Today, mostly thanks to a rainstorm keeping us home, I put on my gymslip and knickers and Paul spanked me with his hand and the hairbrush and then caned me. The scene left me sore, but slightly more centered than I'd felt before. Much as I do think being spanked, especially by Paul, generally leaves me feeling better, I don't think it did as much for me today. Instead I think the calm feeling I had after the scene was due to the corner time during it.
When he first sent me to the corner, I didn't think I could stand still and quiet — there was just so much going on in my head. But as I stood there, unable to really see or hear anything, I started focusing on breathing and just being in the moment. There was nothing I could or was supposed to do other than stand and be still. It made being spanked easier. After, I was almost eager to go and stand in it, even knowing when the cornertime was over I was going to be caned.
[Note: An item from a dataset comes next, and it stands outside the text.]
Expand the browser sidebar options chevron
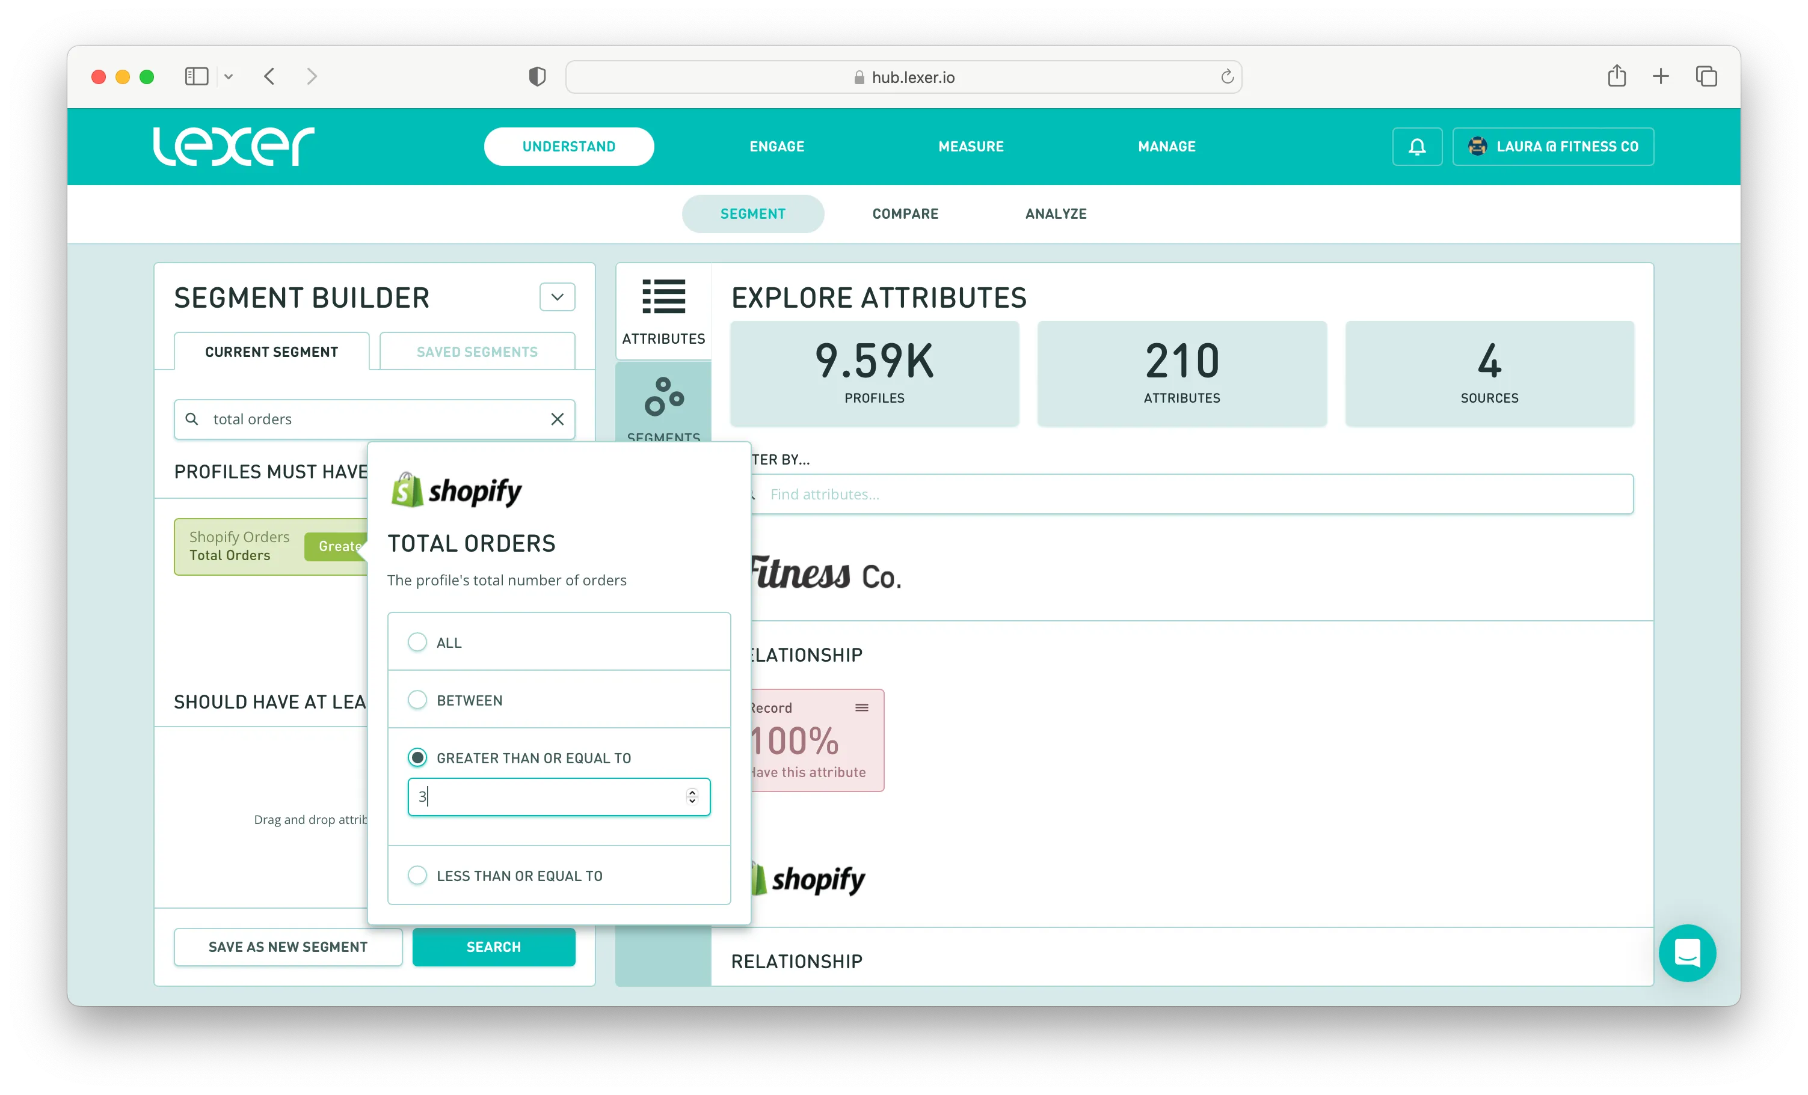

I know a lot of people find cornertime boring or even objectifying. I can see that. In fact, given my personality, I'm surprised cornertime works at all. But it does. Once I can finally stand still, I start feeling a sort of calm acceptance, a feeling of not being in control, one that leaves me feeling taken care of. It doesn't feel childish or even like a punishment exactly.
Clearly this needs some more thought. What are your thoughts from the corner?